A team of Georgetown researchers will travel to Iceland whenever conditions permit to study a catastrophic glacial outburst flood, thanks to a National Science Foundation (NSF) grant.
Adjunct Assistant Professor of Geosciences Douglas Howard, University Professor of History John McNeill, a Georgetown student and a group from the University of Texas at Austin will collect water chemistry and channel sediment data from the glacial outburst flood – called a jökulhlaup in Icelandic – as it occurs. Water chemistry and channel sediment data have never previously been collected during the entire duration of a jökulhlaup event.
The NSF awarded the research team a rapid response research (RAPID) grant to monitor the effect, which happens when an ice dam that restrains a glacial lake fails.
The outcome of the study will lead to a better understanding of glacial-fluvial processes in Iceland but also elsewhere where glaciers are subject to climate change events.
Melting Glaciers
“You get so much water there, it floats the ice and then floods, catastrophically floods onto the landscape,” Howard explains. “The interesting thing about this is that most jökulhlaups are due to global climate change, where the glaciers are melting in high-elevation areas.”
In Iceland, the researchers will monitor and collect water and rock samples to analyze changes to the flooded area’s geomorphology and water quality while also observing firsthand the dramatic landscape changes caused by the flood.
“Jökulhlaups have such tremendous power that they scrape the landscape clean right down to the bedrock,” says Howard, whose research team will travel to Iceland as soon as the jökulhlaup is imminent. “It could have devastating impacts on not only where people are living but the estuaries and ecosystems that it’s wiping out. These things are going to start occurring much more often and we need to take these things into account.”
The flooding can last from hours to a couple of days.
Joining the Georgetown research team from the University of Texas at Austin are Professor and C.B. Smith Centennial Chair of Geography and the Environment Timothy Beach; Professor and Chair of Geography and the Environment Sheryl Luzzadder-Beach; and Samantha Krause, doctoral student of geography and environment.
Beach previously served as a professor in Georgetown’s Program in Science, Technology, and International Affairs (STIA) for 21 years.
Severe Urgency
According to the NSF, RAPID grants are awarded for proposals that have “a severe urgency with regard to availability of, or access to data, facilities or specialized equipment, including quick-response research on natural or anthropogenic disasters and similar unanticipated events.”
The jökulhlaup Howard’s team will study will be the result of a subglacial lake that forms along the Vatnajökull glacier. The glacier sits on top of the the Bárðarbungavolcano, which started erupting underneath the glacier in August and created the potential for a subglacial lake to form that could lead to a jökulhlaup.
Learn and Apply
These glaciers are sources for water, vegetation and just sustenance for people that don’t have any other source. So it will be interesting to take what we’re learning here and apply it around the globe.”

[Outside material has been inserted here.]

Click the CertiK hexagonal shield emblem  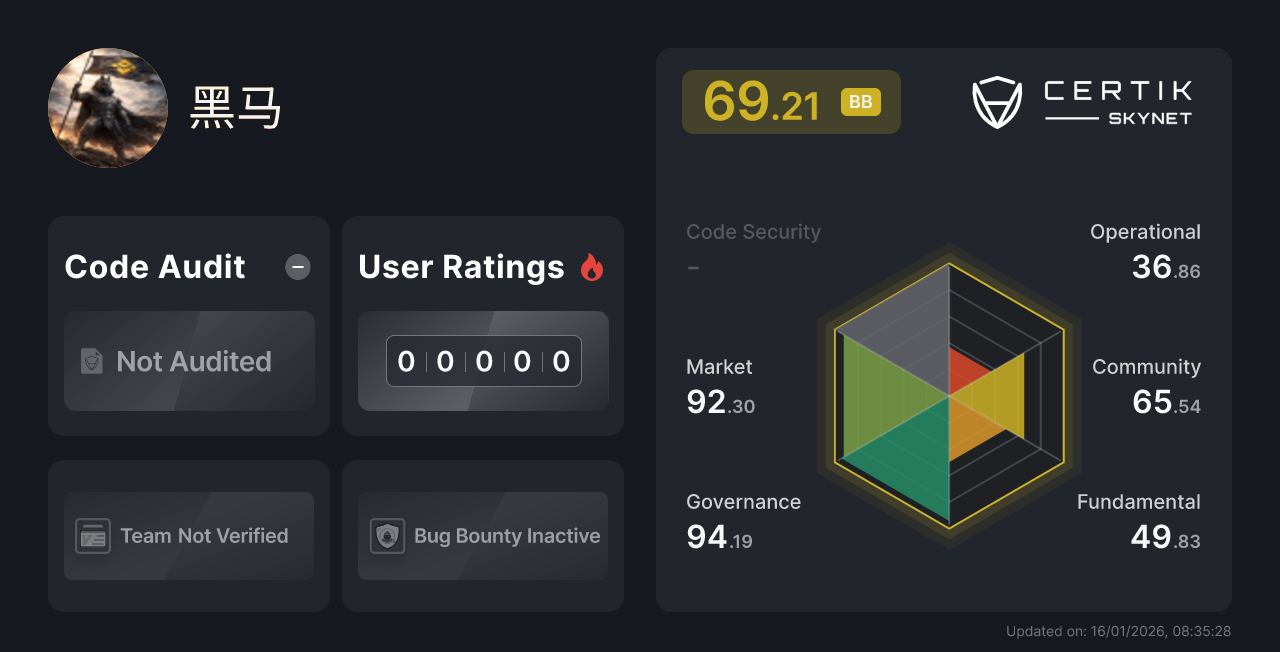tap(997, 101)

—Douglas Howard,adjunct professor of geosciences
Howard, whose current research in Iceland is located along the channel where the flooding will hit, quickly wrote the grant proposal once he realized a jökulhlaup would eventually take place.

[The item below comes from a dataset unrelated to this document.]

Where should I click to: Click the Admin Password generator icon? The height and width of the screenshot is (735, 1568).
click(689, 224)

His previous research includes studying the geochemical and geomorphological processes on Earth that are analogous to similar occurrences on Mars.
His current studies on analyzing the terrain changes and jökulhlaups relate to global climate change and how the devastating floods affect vegetation and human life in regions susceptible to glacial flooding, including the Himalayas, Alaska, Northern Canada and the Peruvian Alps.
“What we want to do here is take what we’re learning and apply it to other places from where we’re going to see [catastrophic glacial flooding due to climate change],” said Howard. “These glaciers are sources for water, vegetation and just sustenance for people that don’t have any other source. So it will be interesting to take what we’re learning here and apply it around the globe.”
Once In a Lifetime
Lena Bichell (C’15), an environmental biology major, also will travel to the Nordic country.
Bichell, who has previous experience researching soils and geomorphology during archaeological digs of Mayan sites under Beach, feels honored to assist with the project.
“I knew nothing about these kinds of floods before [and] it’s kind of a once-in-a-lifetime experience to be able to see how it all works and better see how current landforms were formed in the past,” she said. “The fact that we received [the rapid grant] shows the importance of this project.”